JOB 1:
In the forum thread about the new rifle scope, which scope did bowhunter1 buy?
JOB 2:
Write the next part of the forum thread about the new rifle scope, picking up after its last line.

DOCUMENT SECTION:
::::

# Got scope now just waiting for gun!



## bowhunter1 (Jan 22, 2012)

So I have a savage axis 22-250 with camo stock comin from Buds so I went out today and bought my scope sure hope I made the right choice, I think I did after doin lots of research online and on PT here. So I got a Burris Fullfield E1 3-9x40, After looking at it and comparing it to the Nikon Pro Staff ,I felt the clarity of the Burris was better and I really like the E1 recticle.The only other thing I trying to decide for this setup is if I shoot stick with using the monopod and bipod I use now or if I want to get a bipod that mounts to the gun . Im thinking a bipod attached to the gun would be better for a few reasons like less individual items to carry, setup would be faster and take less movement doing so once on stand, What do you all think?


----------



## youngdon (Mar 10, 2010)

I really prefer sticks ! They are lighter and more maneuverable IMO.


----------



## Mattuk (Oct 16, 2010)

If your shooting from a prone position then I would use a harris bipod but if your sitting then I too would go for a really good set of sticks.


----------



## bones44 (Jan 7, 2011)

I have a pair of Hunter's Specialty sticks with the rubber ring that goes around your stock. I just fold them and leave em on the gun when moving. Much more versatile in rough terrain and easier to manuever.


----------



## youngdon (Mar 10, 2010)

Mattuk said:


> If your shooting from a prone position then I would use a harris bipod but if your sitting then I too would go for a really good set of sticks.

::::

PROVIDED DATA:
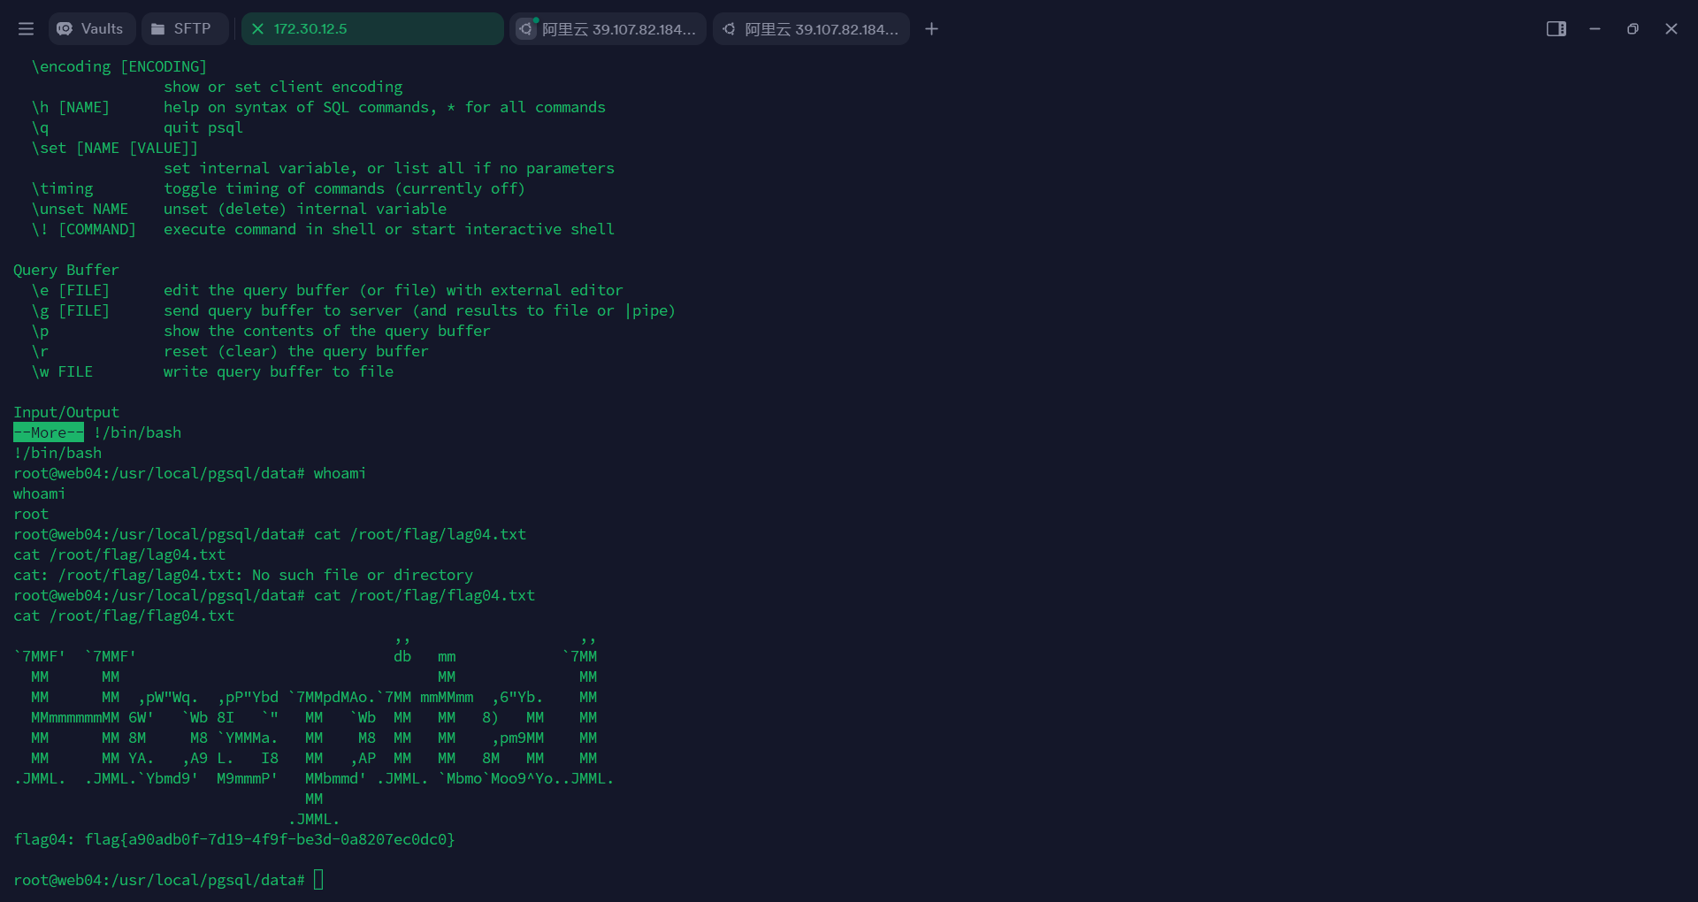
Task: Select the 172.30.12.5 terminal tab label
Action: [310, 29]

::::

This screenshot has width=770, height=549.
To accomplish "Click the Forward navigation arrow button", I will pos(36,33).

::::

TASK ANSWER 1:
A Burris Fullfield E1 3-9x40.

TASK ANSWER 2:
I've shot prone on Prairie dogs and for me, my back pack(if you carry one) is ideal, you can swivel, raise, lower or cant your gun wherever you need to simply and easily.


----------



## Mattuk (Oct 16, 2010)

youngdon said:


> I've shot prone on Prairie dogs and for me, my back pack(if you carry one) is ideal, you can swivel, raise, lower or cant your gun wherever you need to simply and easily.


And I like a bipod!?


----------



## youngdon (Mar 10, 2010)

What does this mean ?


----------



## Mattuk (Oct 16, 2010)

youngdon said:


> What does this mean ?


I don't wan't a bag I want a harris bipod thats why I use one.


----------



## youngdon (Mar 10, 2010)

That's what I figured by your post until you answered with a question. I was simply giving HIM an alternative Matt.


----------



## Mattuk (Oct 16, 2010)

youngdon said:


> That's what I figured by your post until you answered with a question. I was simply giving HIM an alternative Matt.


So do it without quoting me. By quoting me its as if your telling me I don't need a bipod.


----------



## youngdon (Mar 10, 2010)

Is that really the way you read it ?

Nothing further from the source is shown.